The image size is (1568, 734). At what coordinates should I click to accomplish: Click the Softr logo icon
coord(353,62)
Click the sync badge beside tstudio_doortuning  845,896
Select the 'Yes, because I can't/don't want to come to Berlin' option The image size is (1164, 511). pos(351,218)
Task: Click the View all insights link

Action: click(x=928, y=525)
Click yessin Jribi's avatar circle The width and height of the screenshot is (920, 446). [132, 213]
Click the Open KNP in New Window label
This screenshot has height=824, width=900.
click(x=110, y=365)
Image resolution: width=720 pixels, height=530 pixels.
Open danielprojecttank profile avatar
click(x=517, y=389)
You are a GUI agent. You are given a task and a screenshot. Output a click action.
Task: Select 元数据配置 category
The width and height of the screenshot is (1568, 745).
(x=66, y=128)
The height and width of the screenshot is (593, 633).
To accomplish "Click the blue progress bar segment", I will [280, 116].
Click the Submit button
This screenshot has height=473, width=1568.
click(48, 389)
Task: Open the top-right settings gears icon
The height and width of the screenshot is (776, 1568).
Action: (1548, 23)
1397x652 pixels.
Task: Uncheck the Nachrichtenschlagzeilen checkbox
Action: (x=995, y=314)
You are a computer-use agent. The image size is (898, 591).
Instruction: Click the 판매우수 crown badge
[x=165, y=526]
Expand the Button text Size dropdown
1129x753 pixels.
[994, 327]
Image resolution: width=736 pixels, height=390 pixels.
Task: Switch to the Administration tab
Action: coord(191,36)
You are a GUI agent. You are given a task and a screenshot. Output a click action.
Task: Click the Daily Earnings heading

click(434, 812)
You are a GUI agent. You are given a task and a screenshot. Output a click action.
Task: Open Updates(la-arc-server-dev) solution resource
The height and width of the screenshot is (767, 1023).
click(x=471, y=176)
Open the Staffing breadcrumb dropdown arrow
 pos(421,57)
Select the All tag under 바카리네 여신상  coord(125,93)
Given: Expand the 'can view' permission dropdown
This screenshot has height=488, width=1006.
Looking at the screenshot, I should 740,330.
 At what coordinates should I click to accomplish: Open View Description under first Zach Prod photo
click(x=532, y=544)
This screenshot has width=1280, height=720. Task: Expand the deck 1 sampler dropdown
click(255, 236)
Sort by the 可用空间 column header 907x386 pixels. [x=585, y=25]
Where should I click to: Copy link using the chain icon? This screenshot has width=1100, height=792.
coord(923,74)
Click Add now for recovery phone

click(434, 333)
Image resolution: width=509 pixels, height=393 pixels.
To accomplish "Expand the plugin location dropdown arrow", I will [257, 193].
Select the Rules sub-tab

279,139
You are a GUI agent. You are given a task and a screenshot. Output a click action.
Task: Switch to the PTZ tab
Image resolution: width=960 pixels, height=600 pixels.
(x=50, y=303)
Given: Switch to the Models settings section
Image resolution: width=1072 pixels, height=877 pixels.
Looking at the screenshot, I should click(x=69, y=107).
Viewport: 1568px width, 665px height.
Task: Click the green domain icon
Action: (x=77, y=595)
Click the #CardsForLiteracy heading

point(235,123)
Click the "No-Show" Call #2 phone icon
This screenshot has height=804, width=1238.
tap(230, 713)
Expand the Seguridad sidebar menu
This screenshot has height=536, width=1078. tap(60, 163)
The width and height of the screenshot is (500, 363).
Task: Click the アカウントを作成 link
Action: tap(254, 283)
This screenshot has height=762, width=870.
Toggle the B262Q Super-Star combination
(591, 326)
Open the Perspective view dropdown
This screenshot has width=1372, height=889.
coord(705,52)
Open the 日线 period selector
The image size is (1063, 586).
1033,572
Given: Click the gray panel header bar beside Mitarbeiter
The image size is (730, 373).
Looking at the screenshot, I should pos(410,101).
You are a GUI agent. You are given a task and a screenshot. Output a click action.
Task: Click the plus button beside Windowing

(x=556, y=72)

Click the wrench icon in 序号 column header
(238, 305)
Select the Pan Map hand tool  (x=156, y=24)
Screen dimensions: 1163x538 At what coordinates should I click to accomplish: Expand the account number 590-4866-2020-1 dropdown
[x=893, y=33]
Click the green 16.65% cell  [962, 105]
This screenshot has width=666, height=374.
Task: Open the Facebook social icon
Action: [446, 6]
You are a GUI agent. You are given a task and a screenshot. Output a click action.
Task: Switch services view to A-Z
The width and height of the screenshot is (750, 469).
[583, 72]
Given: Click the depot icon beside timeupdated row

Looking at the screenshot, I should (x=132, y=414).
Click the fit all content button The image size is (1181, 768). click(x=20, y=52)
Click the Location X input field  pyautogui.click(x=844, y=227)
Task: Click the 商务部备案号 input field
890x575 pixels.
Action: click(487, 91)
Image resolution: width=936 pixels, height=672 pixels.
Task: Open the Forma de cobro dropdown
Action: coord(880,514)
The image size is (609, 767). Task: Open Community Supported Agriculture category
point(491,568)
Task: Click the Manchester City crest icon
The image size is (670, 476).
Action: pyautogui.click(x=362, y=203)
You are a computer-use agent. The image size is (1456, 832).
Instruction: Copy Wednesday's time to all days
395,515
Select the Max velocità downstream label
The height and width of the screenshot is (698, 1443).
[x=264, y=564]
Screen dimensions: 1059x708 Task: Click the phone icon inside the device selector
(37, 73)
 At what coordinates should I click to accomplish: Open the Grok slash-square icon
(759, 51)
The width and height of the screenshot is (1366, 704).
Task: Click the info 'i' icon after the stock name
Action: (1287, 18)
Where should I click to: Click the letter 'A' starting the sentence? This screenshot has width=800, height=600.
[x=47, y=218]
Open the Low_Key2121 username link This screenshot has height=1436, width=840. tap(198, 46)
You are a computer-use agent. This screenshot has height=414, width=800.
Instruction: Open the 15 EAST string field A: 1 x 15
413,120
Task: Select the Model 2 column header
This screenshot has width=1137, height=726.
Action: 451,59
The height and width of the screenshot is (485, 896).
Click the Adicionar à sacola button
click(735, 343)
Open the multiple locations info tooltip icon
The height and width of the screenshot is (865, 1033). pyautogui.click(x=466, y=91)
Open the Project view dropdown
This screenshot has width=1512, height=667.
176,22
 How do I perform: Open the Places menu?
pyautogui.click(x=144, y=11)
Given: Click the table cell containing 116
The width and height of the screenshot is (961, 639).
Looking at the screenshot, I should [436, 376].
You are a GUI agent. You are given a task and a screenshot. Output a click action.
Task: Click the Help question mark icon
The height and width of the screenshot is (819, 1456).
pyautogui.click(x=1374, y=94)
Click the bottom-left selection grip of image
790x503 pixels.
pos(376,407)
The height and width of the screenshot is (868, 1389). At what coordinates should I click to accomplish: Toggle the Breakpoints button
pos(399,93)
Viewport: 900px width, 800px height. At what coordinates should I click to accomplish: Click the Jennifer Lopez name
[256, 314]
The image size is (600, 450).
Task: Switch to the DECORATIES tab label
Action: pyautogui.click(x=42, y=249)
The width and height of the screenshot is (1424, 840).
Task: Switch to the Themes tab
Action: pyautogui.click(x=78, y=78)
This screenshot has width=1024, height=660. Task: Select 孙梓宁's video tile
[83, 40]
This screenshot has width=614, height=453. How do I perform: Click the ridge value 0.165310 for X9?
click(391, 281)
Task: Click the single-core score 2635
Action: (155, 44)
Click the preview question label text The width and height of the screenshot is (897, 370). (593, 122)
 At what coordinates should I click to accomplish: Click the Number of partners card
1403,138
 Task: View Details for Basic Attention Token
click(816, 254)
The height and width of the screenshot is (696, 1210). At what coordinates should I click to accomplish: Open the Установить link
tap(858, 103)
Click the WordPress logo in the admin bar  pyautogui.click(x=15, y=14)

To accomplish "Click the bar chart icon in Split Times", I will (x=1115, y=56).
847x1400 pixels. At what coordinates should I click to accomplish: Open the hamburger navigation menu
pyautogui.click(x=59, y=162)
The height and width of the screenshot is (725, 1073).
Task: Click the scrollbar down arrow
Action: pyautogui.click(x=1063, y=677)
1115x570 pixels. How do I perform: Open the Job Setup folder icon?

::::::::

:: What to work on ::
Scan the material above. Return every line containing the string "input".

:: The answer ::
Click the Location X input field  pyautogui.click(x=844, y=227)
Task: Click the 商务部备案号 input field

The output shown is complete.